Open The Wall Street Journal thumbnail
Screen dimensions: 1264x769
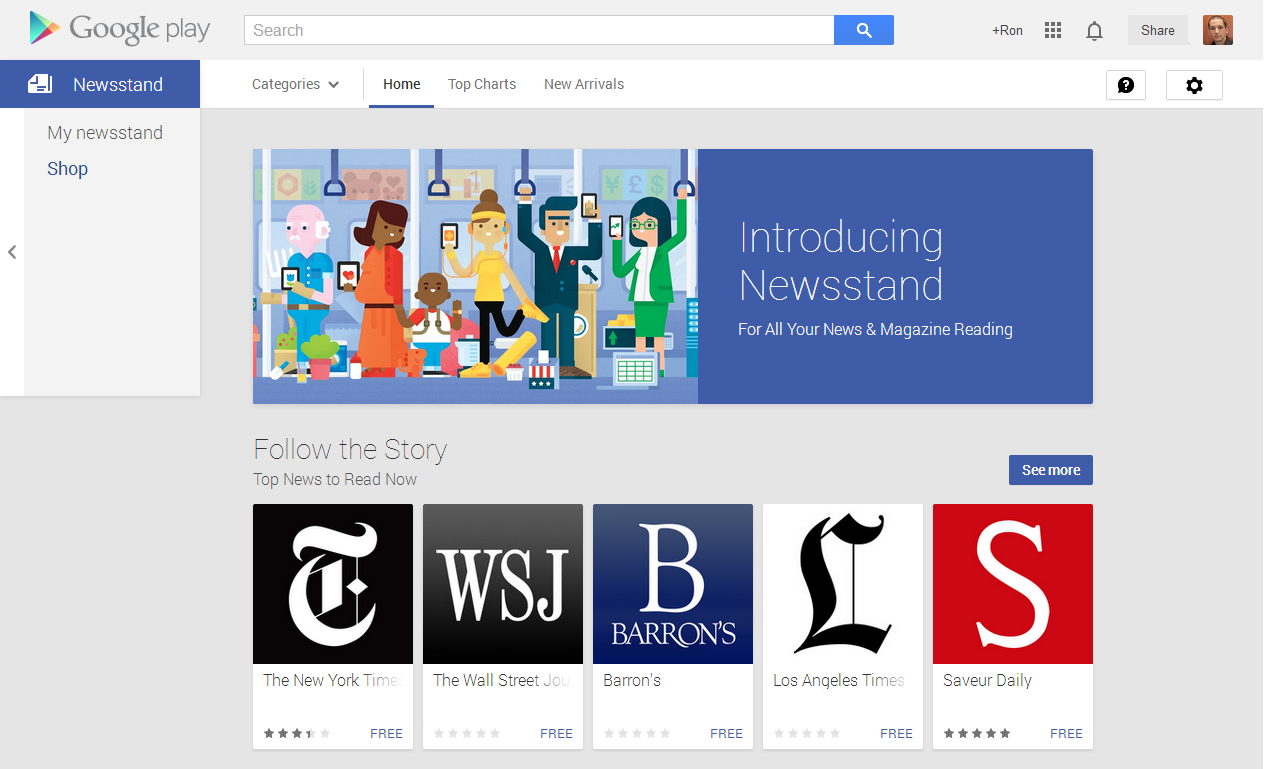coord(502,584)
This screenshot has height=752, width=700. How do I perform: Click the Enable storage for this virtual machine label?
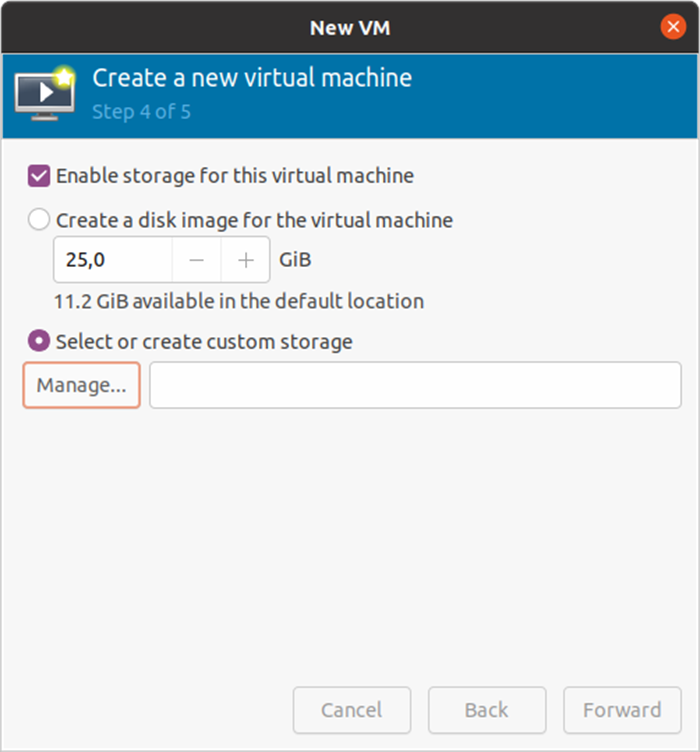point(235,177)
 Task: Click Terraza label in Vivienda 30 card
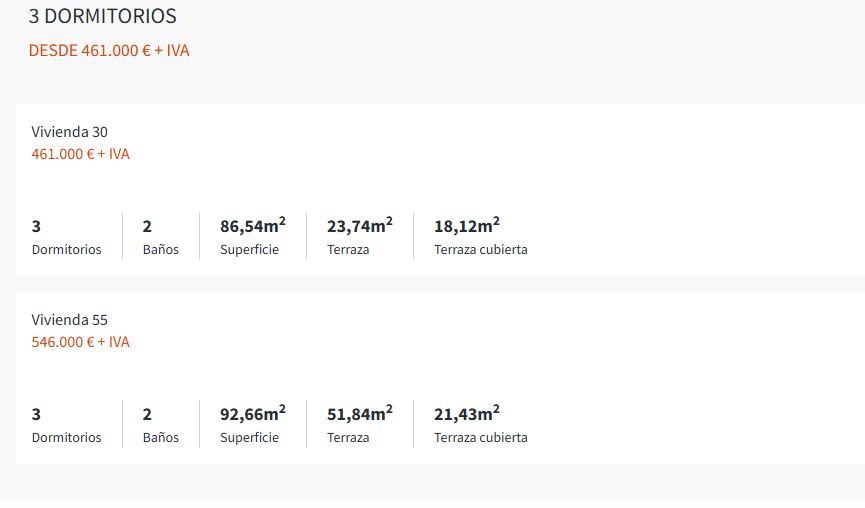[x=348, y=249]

· · · · · · ·

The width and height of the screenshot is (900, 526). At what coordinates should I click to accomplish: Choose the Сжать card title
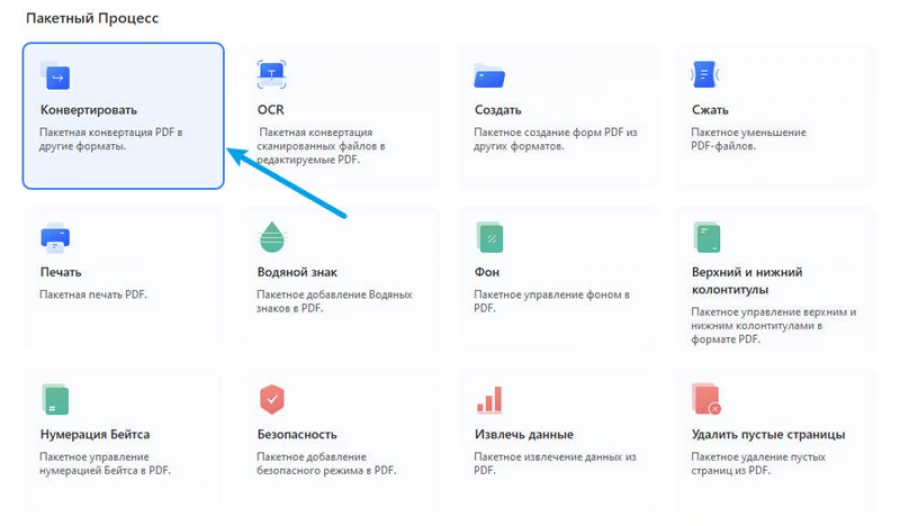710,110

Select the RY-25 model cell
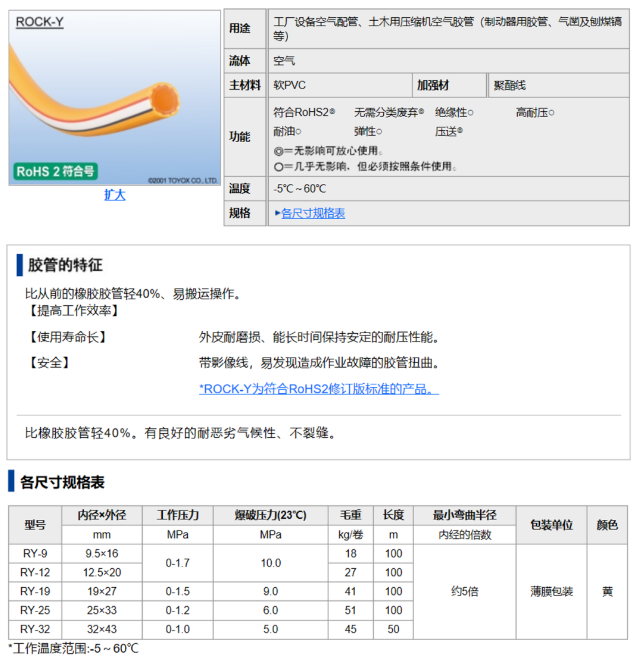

· · · · · · ·

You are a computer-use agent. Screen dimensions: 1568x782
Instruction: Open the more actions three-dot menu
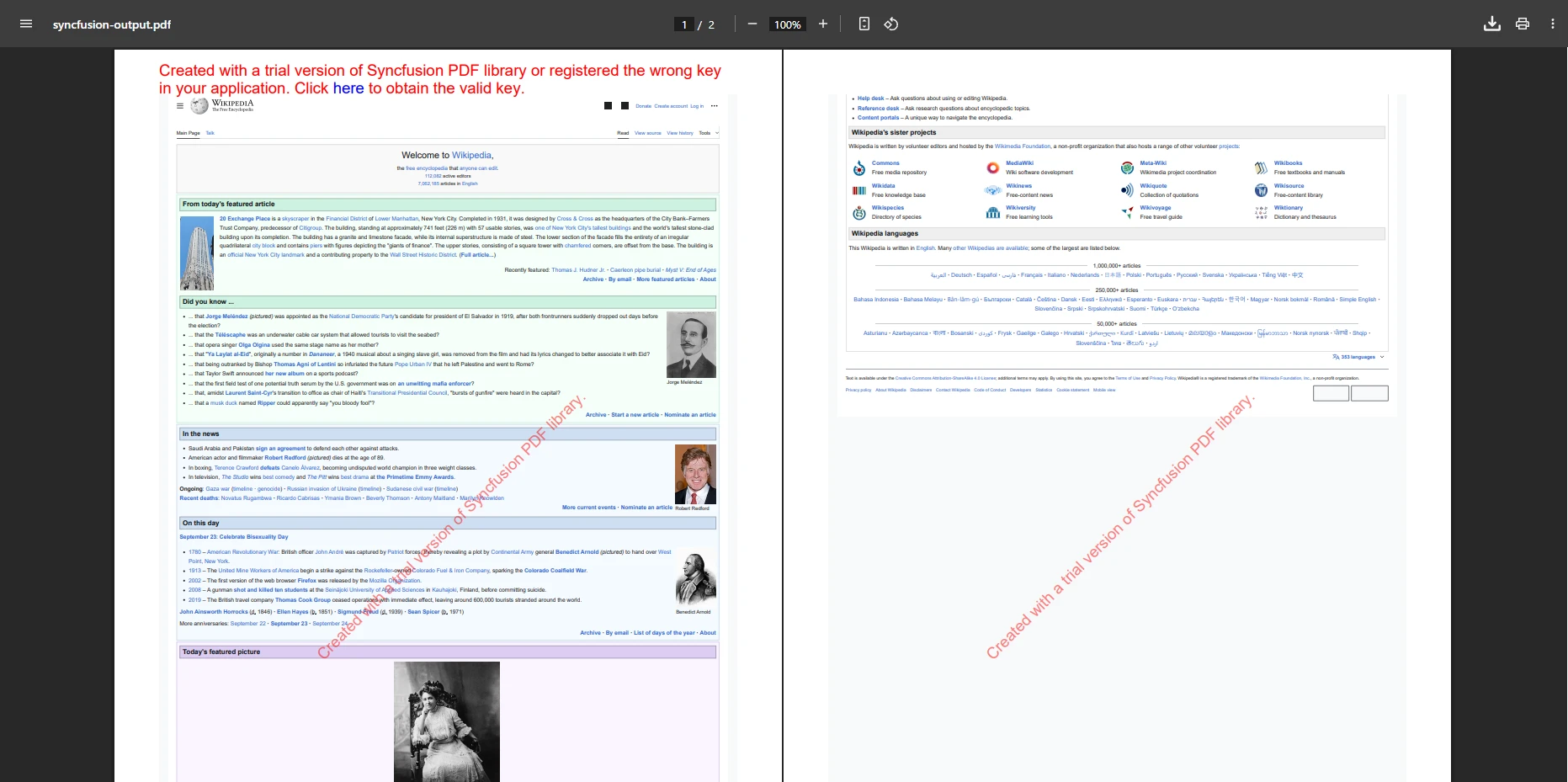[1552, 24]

· · · · · · ·

*What needs to be done:*
Transcribe exactly the lines above, beginning at the one with "The width and" and going up to and including the one with "Select the RY-25 model cell". Pictures do not belong in the copy.

*Answer to this exercise:*
The width and height of the screenshot is (900, 526). At what coordinates should I click to accomplish: Choose the Сжать card title
710,110

Select the RY-25 model cell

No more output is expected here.